Started with a mill and tavern near Mill Creek on the stagecoach route known as the Louisville and Nashville Turnpike which connected Louisville to the Salt River to the south. The stagecoach stop began in 1831. The Elizabethtown and Paducah Railroad arrived in the 1870s.

Before the Civil War, the area was popular with German immigrants who built St. Helen’s Catholic Church in 1897. The community was originally known as St. Helen’s. The streetcar line was extended to the area in 1904.

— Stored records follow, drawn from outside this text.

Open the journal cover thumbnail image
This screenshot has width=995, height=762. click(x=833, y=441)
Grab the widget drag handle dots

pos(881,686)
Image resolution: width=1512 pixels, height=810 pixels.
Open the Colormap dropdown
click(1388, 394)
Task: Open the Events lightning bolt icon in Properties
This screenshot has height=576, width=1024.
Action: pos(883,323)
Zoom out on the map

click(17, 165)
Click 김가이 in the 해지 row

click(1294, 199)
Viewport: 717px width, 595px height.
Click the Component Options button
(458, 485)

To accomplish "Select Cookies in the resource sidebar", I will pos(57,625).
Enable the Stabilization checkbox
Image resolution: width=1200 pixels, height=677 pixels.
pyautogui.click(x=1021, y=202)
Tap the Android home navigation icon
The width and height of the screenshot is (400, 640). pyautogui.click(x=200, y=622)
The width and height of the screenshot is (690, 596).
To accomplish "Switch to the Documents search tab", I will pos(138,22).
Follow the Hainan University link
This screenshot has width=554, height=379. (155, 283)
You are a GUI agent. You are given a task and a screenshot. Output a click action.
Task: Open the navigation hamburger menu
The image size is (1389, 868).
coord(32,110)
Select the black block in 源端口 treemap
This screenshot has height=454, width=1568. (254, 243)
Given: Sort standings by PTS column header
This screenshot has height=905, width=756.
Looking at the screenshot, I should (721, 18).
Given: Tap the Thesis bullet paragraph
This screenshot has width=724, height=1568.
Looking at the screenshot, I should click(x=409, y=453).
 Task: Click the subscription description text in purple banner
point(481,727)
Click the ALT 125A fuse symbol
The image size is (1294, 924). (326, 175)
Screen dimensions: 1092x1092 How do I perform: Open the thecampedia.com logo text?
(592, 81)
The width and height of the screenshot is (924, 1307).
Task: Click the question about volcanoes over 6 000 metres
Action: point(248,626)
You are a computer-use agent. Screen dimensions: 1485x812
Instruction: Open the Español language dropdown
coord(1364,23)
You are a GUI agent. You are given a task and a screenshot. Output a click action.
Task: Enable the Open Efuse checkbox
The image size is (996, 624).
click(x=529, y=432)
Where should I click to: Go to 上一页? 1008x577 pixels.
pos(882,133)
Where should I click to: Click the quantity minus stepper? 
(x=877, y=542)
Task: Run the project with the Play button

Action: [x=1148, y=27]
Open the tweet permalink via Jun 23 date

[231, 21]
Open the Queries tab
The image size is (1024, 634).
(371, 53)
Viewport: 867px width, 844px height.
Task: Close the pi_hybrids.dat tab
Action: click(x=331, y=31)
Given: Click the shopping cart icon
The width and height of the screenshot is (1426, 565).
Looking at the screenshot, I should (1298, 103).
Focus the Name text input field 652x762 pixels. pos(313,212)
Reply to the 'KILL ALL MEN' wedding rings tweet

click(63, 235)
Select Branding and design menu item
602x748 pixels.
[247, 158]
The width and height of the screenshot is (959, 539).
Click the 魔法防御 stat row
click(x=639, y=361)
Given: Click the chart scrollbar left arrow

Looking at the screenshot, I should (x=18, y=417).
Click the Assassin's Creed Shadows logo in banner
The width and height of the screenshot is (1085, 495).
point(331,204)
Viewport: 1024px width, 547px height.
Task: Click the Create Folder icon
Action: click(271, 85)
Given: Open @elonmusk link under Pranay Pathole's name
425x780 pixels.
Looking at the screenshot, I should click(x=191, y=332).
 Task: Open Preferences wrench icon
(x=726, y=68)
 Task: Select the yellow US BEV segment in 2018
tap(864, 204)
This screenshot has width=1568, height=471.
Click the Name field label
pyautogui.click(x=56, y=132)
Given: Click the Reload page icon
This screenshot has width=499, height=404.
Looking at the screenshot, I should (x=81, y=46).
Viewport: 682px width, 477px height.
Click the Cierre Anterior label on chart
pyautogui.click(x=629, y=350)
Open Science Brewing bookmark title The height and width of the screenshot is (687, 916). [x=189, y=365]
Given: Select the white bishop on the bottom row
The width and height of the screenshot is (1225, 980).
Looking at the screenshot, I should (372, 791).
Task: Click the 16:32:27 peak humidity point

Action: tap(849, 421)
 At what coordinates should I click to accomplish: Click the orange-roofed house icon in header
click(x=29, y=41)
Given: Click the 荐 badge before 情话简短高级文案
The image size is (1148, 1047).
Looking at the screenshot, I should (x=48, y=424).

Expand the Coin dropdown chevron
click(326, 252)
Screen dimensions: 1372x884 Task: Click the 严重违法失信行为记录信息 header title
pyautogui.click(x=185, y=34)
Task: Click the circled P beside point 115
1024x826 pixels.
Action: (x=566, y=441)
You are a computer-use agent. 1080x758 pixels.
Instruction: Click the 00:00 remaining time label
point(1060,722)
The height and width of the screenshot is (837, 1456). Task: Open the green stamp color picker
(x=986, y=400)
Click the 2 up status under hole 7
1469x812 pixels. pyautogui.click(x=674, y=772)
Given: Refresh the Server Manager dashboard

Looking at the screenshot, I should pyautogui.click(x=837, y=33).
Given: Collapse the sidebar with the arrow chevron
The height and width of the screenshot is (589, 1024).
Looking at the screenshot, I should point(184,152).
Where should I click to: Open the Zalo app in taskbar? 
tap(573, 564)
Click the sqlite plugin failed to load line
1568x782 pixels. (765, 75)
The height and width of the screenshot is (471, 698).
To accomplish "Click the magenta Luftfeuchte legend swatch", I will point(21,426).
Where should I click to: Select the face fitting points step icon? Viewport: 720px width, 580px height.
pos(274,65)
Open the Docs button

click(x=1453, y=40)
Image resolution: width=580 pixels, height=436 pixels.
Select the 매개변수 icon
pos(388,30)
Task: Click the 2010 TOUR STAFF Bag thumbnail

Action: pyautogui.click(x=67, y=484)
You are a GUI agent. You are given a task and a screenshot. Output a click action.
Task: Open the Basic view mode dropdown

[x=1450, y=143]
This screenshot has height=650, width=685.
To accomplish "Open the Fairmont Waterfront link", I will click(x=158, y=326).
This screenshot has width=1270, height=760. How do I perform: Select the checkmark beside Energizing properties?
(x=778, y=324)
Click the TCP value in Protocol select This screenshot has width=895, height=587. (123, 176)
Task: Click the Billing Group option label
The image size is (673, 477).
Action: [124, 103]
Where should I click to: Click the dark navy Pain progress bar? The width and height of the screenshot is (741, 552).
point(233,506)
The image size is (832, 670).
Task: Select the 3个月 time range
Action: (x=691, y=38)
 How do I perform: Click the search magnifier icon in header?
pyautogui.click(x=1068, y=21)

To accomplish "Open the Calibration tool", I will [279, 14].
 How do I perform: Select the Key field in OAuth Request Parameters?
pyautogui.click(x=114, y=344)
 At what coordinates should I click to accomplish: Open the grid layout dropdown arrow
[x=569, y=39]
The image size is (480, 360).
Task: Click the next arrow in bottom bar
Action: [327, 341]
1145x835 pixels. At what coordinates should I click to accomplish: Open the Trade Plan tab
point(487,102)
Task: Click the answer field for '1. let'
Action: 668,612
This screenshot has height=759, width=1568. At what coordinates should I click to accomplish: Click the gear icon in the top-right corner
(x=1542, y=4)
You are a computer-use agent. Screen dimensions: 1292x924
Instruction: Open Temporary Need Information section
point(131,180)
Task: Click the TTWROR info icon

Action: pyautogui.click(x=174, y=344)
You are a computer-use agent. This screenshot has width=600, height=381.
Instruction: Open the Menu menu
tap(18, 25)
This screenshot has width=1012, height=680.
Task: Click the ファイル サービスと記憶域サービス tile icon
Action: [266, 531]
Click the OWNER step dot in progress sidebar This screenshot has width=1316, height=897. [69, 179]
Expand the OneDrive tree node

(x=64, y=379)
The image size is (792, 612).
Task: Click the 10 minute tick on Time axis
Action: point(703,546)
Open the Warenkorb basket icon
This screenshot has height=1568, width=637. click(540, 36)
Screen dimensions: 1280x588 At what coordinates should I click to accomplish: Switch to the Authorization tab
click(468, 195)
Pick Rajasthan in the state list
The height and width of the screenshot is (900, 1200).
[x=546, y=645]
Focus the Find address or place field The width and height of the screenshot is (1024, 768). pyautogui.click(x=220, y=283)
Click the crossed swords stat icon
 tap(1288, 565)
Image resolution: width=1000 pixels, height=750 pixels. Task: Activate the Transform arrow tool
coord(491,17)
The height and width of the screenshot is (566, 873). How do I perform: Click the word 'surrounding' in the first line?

Eight whiskey distilleries where in operation in the area after the end of Prohibition. Louisville tried to annex and tax the distilleries during the Great Depression, but Shively, which incorporated as a city in 1938, annexed the district instead. The influx of revenue left the small city well-funded, and it became the state’s fastest growing city during the 1950s as white flight and suburbanization reached Louisville. Several of those distilleries still operate in the area today and the age of modern distillery construction can still be seen.

Tobacco warehousing and sales were a huge industry along Seventh St. before the tobacco companies took control and changed the business. Most of those structures are still standing today and have been repurposed.

Adult-entertainment businesses remain from the World War II era when a large Army base was located along Seventh St. Crime and vice throughout the decades have left the community with the nickname of Lively Shively.

Boundaries are roughly Millers and Bernheim Lanes to the north (Algonquin neighborhood), Seventh St. to the east, I-264 (St. Dennis neighborhood) to the west, and Rockford Ln. (Pleasure Ridge Park) to the south.